I haven’t really written much (any) sci-fi before, but one of my current WIPs is “cli-fi,” aka “climate change fiction.” It’s about as sci-fi-y as The Hunger Games, in that I’m aiming for a world that seems basically like ours only after some kind of disaster, with some technology that’s basically magic and just there for plot reasons (sort of like in Star Wars, only there’s no Force. Yet?).
Obviously even when you’re writing something set in a contemporary world, you have to do worldbuilding: small town? Big city? What details of technology give the setting? Buffy is contemporary to when it aired (and boy do the outfits look hilarious nowadays, except for the ones that are somehow back on-trend) but still has tons of worldbuilding around the magical/supernatural elements.
Something like Burn Notice has a world built up of some real places and organizations (Miami, the CIA, the IRA) and lots of fake people (all of the characters except Sam Axe, because I refuse to live in a world where Sam Axe isn’t real).
Worldbuilding for a world that’s not our own is trickier… but pretty fun.

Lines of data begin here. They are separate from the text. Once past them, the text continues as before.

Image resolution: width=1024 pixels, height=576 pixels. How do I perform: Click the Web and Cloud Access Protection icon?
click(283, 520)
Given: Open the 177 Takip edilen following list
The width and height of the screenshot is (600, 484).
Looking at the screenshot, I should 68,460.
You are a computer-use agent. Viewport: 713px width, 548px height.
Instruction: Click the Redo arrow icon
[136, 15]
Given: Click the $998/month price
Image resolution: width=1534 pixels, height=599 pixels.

One tricky bit is having internal consistency: how many of the changes I’m making will have Butterfly Effects? How will changing, say, the sea level, or how big a microchip has to be, affect, like, shopping and food and everyday life?
Another tricky bit is making the changes reasonable but not boring. I basically sit around thinking about what might happen if current trends continue, and then use that as the background for the story. But…
Everything I think I’ve come up with keeps getting overtaken by actual history. Like Russia becoming an imperial power, or China’s air becoming poisonous, or climate change causing civil unrest and massive refugee migration, which then destabilizes other regions…
So why not just go further into the past to see if I can identify a pattern?
I’m doing a little bit of grading while watching the first episode of a documentary series about the Romanov dynasty in Russia called Empire of the Tsars, since my YA Cli-fi novel is partly set in Novorossia (I think I’ve mentioned before here that I’m bad at naming things, yes?) and involves an Empress (Tsarina?).
Anyway, as part of worldbuilding, I’m trying to learn about the Russian past so that I can have some idea of where the future might end up. Basically? Everything is terrible in Russia all the time always. Even if you’re the Tsar. In fact, I just found out that Peter the Great gets gangrene of the bladder (!!!) and dies. So… yeah.
One episode down. Next up: Catherine the Great! That ought to help with the Empress parts.
In the meantime, it’s bedtime, and I still have no idea how I’m going to get unstuck from where I currently am in the WIP. But studying these Russian rulers–the documentarian talks about how Peter the Great worked tirelessly for his people, but treated them with such little compassion–should help me shape my antagonist, which I desperately need to do. And that will (hopefully?) get me unstuck on some of the larger problems in the manuscript so far (can you tell I’m a pantser, and not a plotter?).
But this does make me think about themes. One of the things I admire in fiction is recursion–and it looks like it’s trying pretty hard to show up in my own work through the setting itself! Hmm.